Now that Mad Men is behind him, we've been expecting to see more of Jon Hamm on the big screen. Fortunately we'll get to see him in Marjorie Prime, a film adaptation of a Pulitzer-finalist play. Lois Smith — who appeared in the play version — stars as the titular character, an 86-year-old woman who lives with her two kids and her digital husband, who appears in his younger form (Hamm is not an octogenarian). It's apparently a comedy, but we're sure that the film will be a bizarre portrait of a family, given that the patriarch is, you know, not a living human.
The reason to get excited about Mudbound is Dee Rees, the director/writer who wowed at Sundance with Pariah, a film about a 17-year-old black who comes out as gay to her family.

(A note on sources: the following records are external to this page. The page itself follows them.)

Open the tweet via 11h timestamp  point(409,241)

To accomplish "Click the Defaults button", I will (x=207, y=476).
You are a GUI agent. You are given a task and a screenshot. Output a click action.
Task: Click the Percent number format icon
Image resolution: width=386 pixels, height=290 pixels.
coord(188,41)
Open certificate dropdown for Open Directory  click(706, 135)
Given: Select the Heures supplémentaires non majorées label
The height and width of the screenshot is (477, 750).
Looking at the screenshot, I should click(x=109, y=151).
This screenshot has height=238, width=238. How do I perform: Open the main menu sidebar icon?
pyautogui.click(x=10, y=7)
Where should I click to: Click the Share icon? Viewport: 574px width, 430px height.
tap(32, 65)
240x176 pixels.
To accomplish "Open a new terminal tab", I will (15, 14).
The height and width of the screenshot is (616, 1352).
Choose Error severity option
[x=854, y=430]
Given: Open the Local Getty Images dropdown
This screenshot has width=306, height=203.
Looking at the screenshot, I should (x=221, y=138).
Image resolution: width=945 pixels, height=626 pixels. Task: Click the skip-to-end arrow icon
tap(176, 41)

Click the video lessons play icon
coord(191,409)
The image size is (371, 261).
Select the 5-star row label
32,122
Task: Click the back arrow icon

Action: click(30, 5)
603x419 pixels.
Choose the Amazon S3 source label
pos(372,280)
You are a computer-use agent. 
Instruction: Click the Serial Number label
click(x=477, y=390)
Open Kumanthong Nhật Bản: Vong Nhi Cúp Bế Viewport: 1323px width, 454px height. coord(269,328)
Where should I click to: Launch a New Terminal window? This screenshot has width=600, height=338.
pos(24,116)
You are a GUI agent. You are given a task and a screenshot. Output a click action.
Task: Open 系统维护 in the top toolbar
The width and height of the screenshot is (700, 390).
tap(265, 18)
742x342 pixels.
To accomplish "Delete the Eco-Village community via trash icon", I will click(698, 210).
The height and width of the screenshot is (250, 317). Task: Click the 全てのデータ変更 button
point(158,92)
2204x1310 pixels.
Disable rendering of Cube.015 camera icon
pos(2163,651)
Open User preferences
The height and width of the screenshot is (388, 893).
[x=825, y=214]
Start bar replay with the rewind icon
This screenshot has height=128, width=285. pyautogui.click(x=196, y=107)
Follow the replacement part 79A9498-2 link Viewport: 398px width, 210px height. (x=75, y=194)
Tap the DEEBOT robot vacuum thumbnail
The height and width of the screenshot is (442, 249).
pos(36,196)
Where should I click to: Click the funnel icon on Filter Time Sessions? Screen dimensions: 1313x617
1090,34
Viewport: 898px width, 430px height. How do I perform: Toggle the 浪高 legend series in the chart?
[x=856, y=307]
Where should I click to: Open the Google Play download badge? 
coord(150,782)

Rees also directed another queer film about black women — HBO's original Bessie — and is now returning behind the camera for a different kind of story. Mudbound, an adaptation of the 2008 novel by Hillary Jordan, is set right after World War II. It follows an urbanite who decides to move his family to Mississippi following the war, a move that grows increasingly complicated when his brother comes back.
Nobody Speak: Hulk Hogan, Gawker and the Trials of a Free Press
At this point the demise of Gawker at the hands of Hulk Hogan's giant lawsuit is common knowledge, but do any of us know exactly what happened, why it happened and the consequences of Hogan's successful suit? Nobody Speak: Hulk Hogan, Gawker and the Trials of a Free Press takes a closer look at the case, at the shutdown of the website and its implications on freedom of the press.
For the geekier crowd, 78/52 is as fascinating as a behind-the-scenes look at a film gets. The film solely chronicles the famous three-minute-long shower sequence in Alfred Hitchcock's Psycho. Composed with 78 setups and 52 cuts, the scene is broken down by director Alexandre O. Philippe as well as filmmakers like Guillermo Del Toro, Eli Roth and Peter Bogdanovich. It may sound pretty niche, but it seems like a good opportunity to learn about one of the most famous onscreen deaths of all time.